Sharp Objects | Primeiras Impressões

Durante uma sessão fechada para jornalistas, a HBO revelou os dois primeiros episódios da mais nova série estrelada por Amy Adams, “Sharp Objects”. A série carrega a expectativa de ser a mais nova adaptação de uma obra escrita pela autora Gillian Flynn, que ficou famosa após a adaptação dirigida por David FIncher do livro “Gone Girl”. 

Outra grande influência na produção da série vem do sucesso de “Big Little LIes“, tanto com o público quanto com a crítica. Ambas giram em torno de personagens femininas complexas lidando com o suspense e a tensão de acontecimentos perturbadores em suas comunidades julgadoras. Tais referências ficam explícitas em “Sharp Objects”, que procura reproduzir a atmosfera narrativa de Fincher ao lado da fotografia e montagem de “Big LIttle Lies”.

Com apenas dois episódios, pouco pode ser dito sobre a estrutura ou qualquer grande revelação da trama em si. Somos apresentados à personagem principal, mostrando que a principal atração fica por conta de Amy Adams interpretando um papel não tão comum à sua carreira. Diferente de personagens muito mais compostos à frente de problemas traumatizantes (como vimos em “A Chegada” e “Animais Noturnos”), a protagonista de “Sharp Objects” é assombrada por seu passado em sua cidade natal, e voltou-se intensamente para o alcoolismo e a auto-mutilação.

Consagrada como uma das mais cobiçadas atrizes trabalhando atualmente em Hollywood, Adams é capaz de engajar qualquer espectador que esteja acostumado a acompanhar seu trabalho, simplesmente pelo contraste desta nova personagem. A atriz prioriza o ressentimento da personagem com a cidade e as pessoas ao seu redor com sutileza, ao mesmo tempo em que exibe os conflitos internos que o esteriótipo detetivesco de um protagonista jornalista necessita para criar intriga apropriadamente.

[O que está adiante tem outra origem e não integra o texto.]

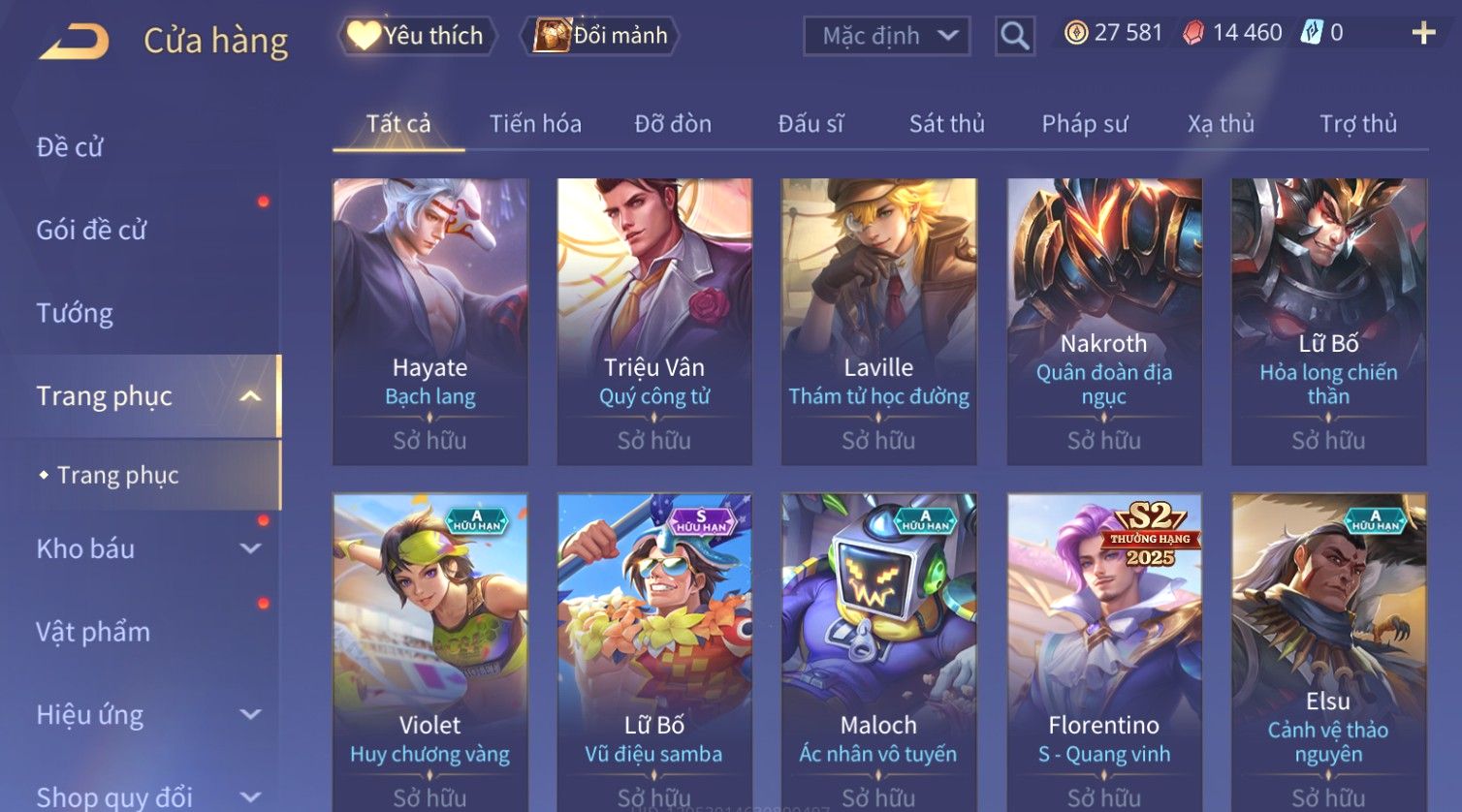Tap the red ruby currency icon
The height and width of the screenshot is (812, 1462).
pos(1193,33)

Os maiores atrativos da série, no entanto, acabam por ai. Nesta tentativa de emular as sensações produzidas por FIncher em “Gone Girl”, os dois primeiros episódios avançam a trama com extrema cautela, e se dispõem a construir o cenário deste mistério com muito mais dispersão do que poderiamos esperar de um filme. A intenção, claramente, é estabelecer uma dinâmica essencial para que o mistério vá sendo desenvolvido de maneira gradativa. Uma abordagem louvável, com certeza, mas dificil de se estabelecer na televisão.

A série não se esforça para manter a atenção do espectador, preferindo deixa-lo sob a perspectiva de um observador que deve estar atento às passagens corriqueiras desta pequena comunidade. Tal atenção é recompensada por ligeiros vislumbres de um passado que constantemente atormenta a personagem principal durante suas reflexões não-verbais. Por mais intrigante que o mistério venha a se tornar na série, será difícil manter o engajamento do público com desenvolvimentos tão pouco matizados a cada episódio.

Nestas duas horas iniciais, no entanto, toda a simplicidade com que a trama é tratada contrasta com a intensidade que os vícios e distúrbios da personagem principal são retratados. Ao final, fica a sensação de que “Sharp Objects” está muito mais interessada em exibir a atuação de Amy Adams, do que no desenvolvimento da trama em si.

A fotografia e montagem, semelhantes ao que vimos em “Big Little Lies”, também se mostra problemática para manter o espectador engajado. DIferente de “Big Little Lies”, “Sharp Objects” não possui diversos núcleos exploráveis que podem ser usados para quebrar a monotonia da narrativa, ou ambientes tão atrativamente sofisticados para ilustrar com a fotografia.

Essencialmente, “Sharp Objects” é uma produção de relativo díficil consumo. Pode, com certeza, tornar-se muito mais recompensadora uma vez que esteja com sua narrativa completa. Mas até lá, a atenção exigida se mostra pouco justificada para um público casual.

Fãs de Amy Adams, esqueçam tudo, e assistam com prazer.